_RECORD SET_

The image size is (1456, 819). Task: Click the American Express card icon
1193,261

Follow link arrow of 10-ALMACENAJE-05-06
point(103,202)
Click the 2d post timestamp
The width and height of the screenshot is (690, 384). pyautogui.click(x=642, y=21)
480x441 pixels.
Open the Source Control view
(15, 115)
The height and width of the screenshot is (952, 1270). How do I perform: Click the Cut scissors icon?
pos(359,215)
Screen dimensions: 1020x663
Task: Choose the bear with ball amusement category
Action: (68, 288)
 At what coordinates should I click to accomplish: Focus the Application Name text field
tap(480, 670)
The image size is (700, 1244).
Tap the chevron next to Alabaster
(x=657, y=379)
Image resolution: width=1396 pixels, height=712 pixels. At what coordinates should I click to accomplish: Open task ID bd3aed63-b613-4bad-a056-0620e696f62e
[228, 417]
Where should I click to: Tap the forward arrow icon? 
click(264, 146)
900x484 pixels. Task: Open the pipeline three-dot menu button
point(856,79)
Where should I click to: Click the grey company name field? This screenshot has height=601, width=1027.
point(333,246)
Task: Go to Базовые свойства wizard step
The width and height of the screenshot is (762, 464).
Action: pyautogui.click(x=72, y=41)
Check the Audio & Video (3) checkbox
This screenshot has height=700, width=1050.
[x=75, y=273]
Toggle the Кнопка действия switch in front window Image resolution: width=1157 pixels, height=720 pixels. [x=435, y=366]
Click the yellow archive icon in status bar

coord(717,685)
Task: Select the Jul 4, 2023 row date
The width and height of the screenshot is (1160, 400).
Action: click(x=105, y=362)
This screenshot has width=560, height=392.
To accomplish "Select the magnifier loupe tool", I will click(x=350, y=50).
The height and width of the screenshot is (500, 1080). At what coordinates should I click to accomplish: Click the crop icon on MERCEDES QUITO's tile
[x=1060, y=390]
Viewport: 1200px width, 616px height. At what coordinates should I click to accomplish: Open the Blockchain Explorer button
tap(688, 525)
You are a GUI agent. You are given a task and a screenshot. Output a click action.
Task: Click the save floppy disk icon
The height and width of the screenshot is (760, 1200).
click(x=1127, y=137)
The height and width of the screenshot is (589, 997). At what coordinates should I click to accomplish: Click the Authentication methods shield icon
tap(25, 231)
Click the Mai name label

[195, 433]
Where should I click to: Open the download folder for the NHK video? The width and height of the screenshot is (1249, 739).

_TASK OBJECTIVE_
Look over the records above and copy each line that includes the string "Select".

_TASK ANSWER_
Task: Select the Jul 4, 2023 row date
To accomplish "Select the magnifier loupe tool", I will click(x=350, y=50).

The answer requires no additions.